Consider the situation where a matrix is represented as a grid of equally-sized independent chunks,
where extraction of a particular matrix row/column requires retrieval of data from all overlapping chunks.
This is a common paradigm in random-access file formats like HDF5 where entire chunks are read from file at once.
It can also be used for in-memory data structures where the data for each chunk can be efficiently compressed to reduce memory usage,
e.g., the ChunkedRleArraySeed
for run-length-encoding-compressed chunks from the DelayedArray R package.
The tatami_chunked library implements some common functionality for tatami extension developers to create their own chunked matrix representations.
Given a rectangular grid of chunks that make up a chunked matrix,
we define a "slab" as the set of chunks that overlap a single row or column (or some subset/contiguous block thereof).
We typically want to load and cache an entire slab at once, ensuring that future requests to adjacent row/columns can just use the cached values rather than re-reading or decompressing the same chunks.
The tatami_chunked library provides the LruSlabCache
and OracularSlabCache
classes to facilitate caching of the slabs in tatami::Matrix
extractors.
The TypicalSlabCacheWorkspace
class allows developers to easily switch between caching strategies, depending on whether an oracle is provided to predict the future access pattern.
The CustomDenseChunkedMatrix
and CustomSparseChunkedMatrix
classes implement the tatami::Matrix
interface on top of a matrix of custom chunks.
These classes automatically perform slab caching given a set of options including the maximum cache size (see the CustomDenseChunkedMatrixOptions
and CustomSparseChunkedMatrixOptions
classes).
Developers can use this to quickly create matrix representations with arbitrary chunk compression schemes that can reduce the memory footprint, e.g., DEFLATE, run length encodings.
Obviously, this comes at the cost of speed whereby the chunks must be unpacked to extract the relevant data -
developers are expected to define an appropriate extraction method for dense/sparse chunks.
In simple cases, chunk extraction is "atomic", i.e., the entire chunk must be unpacked to extract a subset of data.
Developers can then use the SimpleDenseChunkWrapper
and SimpleSparseChunkWrapper
to wrap these simple chunks for use in the Custom*ChunkedMatrix
classes.
These wrappers only need a method to inflate the entire chunk; they will automatically handle the extraction of the desired block/subset from each chunk.
(More advanced developers may prefer to write their own extraction methods that avoid inflating the entire chunk, in which case these wrappers are not necessary.)

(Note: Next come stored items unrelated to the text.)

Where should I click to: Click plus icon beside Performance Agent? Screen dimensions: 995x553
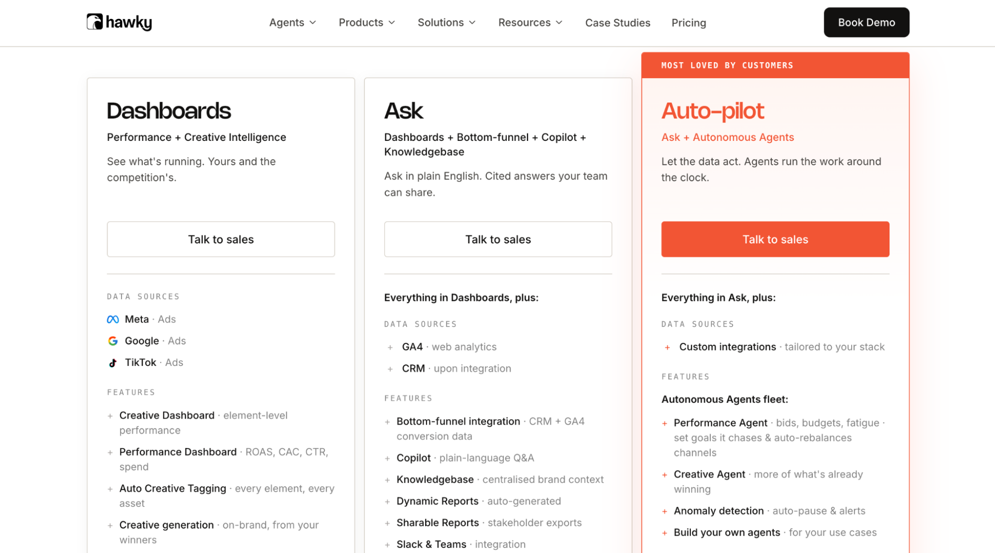click(x=664, y=424)
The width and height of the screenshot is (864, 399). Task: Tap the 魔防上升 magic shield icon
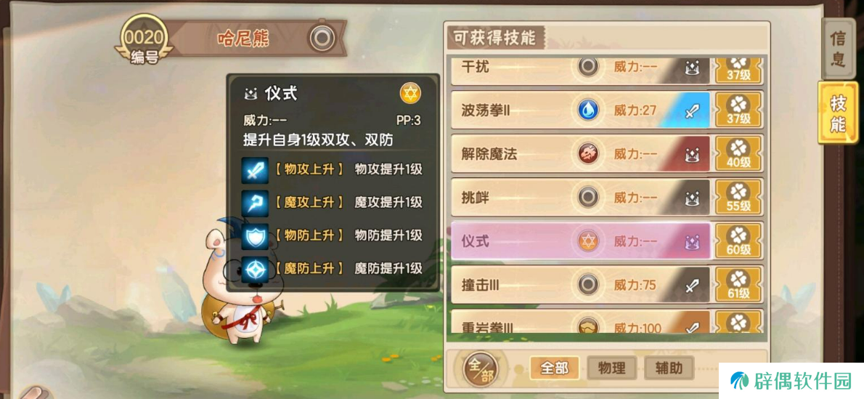point(255,270)
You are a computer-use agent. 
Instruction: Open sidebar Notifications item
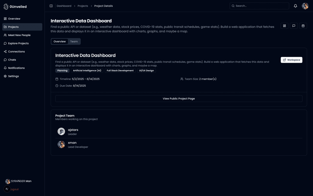click(x=16, y=68)
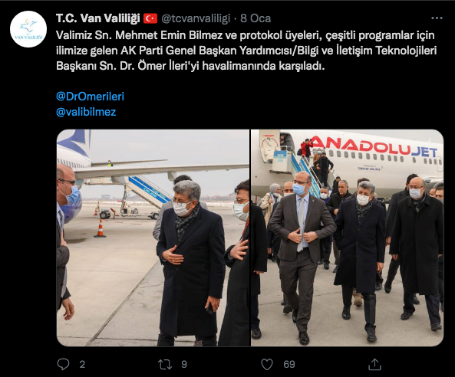The width and height of the screenshot is (455, 377).
Task: Click the text line starting Valimiz Sn. Mehmet
Action: 246,35
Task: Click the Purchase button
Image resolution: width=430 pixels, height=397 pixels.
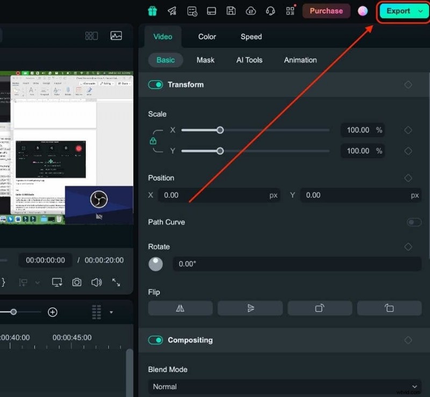Action: coord(326,10)
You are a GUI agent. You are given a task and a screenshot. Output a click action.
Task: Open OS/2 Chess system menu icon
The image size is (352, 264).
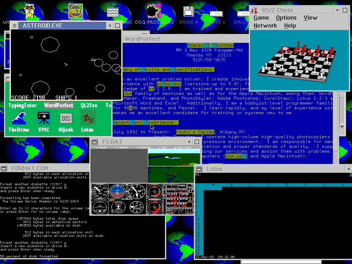click(254, 10)
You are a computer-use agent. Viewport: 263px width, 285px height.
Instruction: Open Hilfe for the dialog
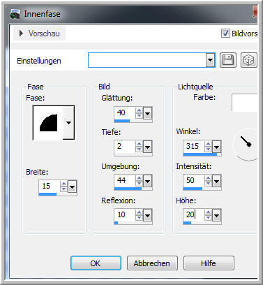tap(209, 263)
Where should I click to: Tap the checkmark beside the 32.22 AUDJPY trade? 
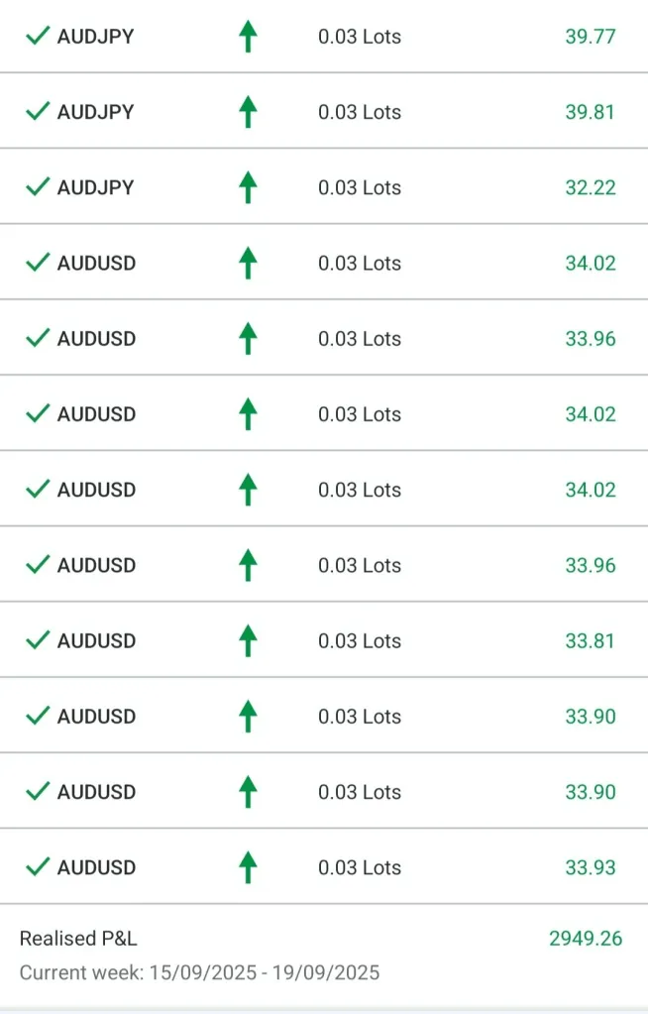coord(38,187)
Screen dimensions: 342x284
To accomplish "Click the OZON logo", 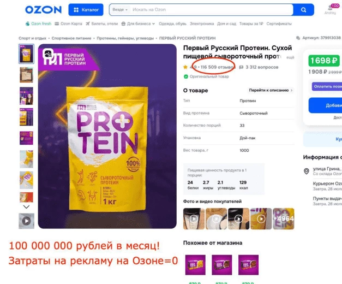I will (44, 10).
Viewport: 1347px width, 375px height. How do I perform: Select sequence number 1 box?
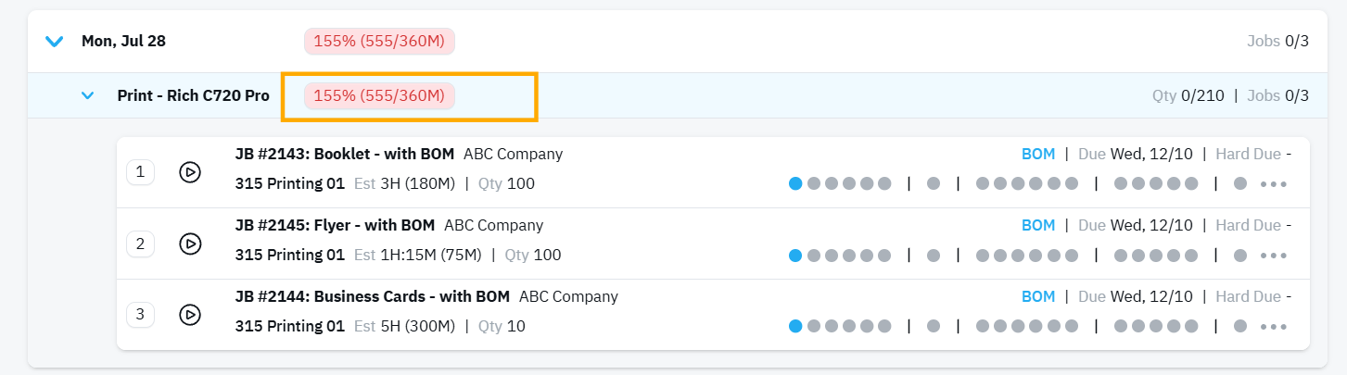[x=140, y=172]
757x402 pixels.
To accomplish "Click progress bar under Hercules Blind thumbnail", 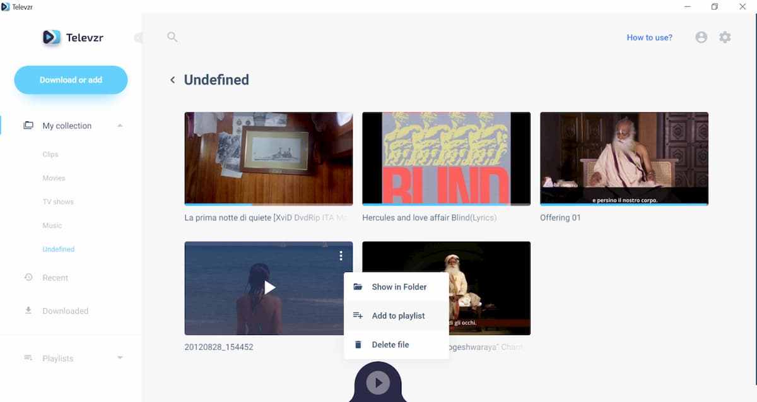I will click(446, 204).
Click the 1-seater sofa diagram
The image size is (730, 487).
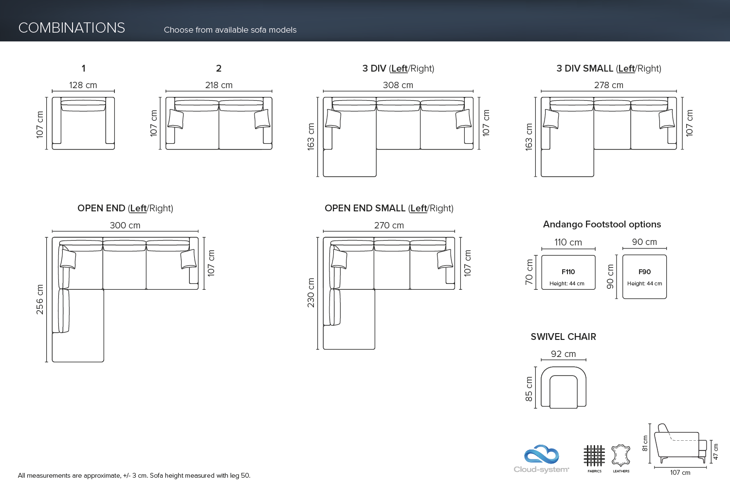pyautogui.click(x=83, y=123)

Still confused? Read the documentation.
If you're using CMake, you just need to add something like this to your CMakeLists.txt
:
include(FetchContent)
FetchContent_Declare(
tatami_chunked
GIT_REPOSITORY https://github.com/tatami-inc/tatami_chunked
GIT_TAG master # or any version of interest
)
FetchContent_MakeAvailable(tatami_chunked)
Then you can link to tatami_chunked to make the headers available during compilation:
# For executables:
target_link_libraries(myexe tatami_chunked)
# For libaries
target_link_libraries(mylib INTERFACE tatami_chunked)
You can install the library by cloning a suitable version of this repository and running the following commands:
mkdir build && cd build
cmake .. -DTATAMI_CHUNKED_TESTS=OFF
cmake --build . --target install
Then you can use find_package()
as usual:
find_package(tatami_tatami_chunked CONFIG REQUIRED)
target_link_libraries(mylib INTERFACE tatami::tatami_chunked)
If you're not using CMake, the simple approach is to just copy the files the include/
subdirectory -
either directly or with Git submodules - and include their path during compilation with, e.g., GCC's -I
.
This will also require the dependencies listed in the extern/CMakeLists.txt
file, namely the core tatami library.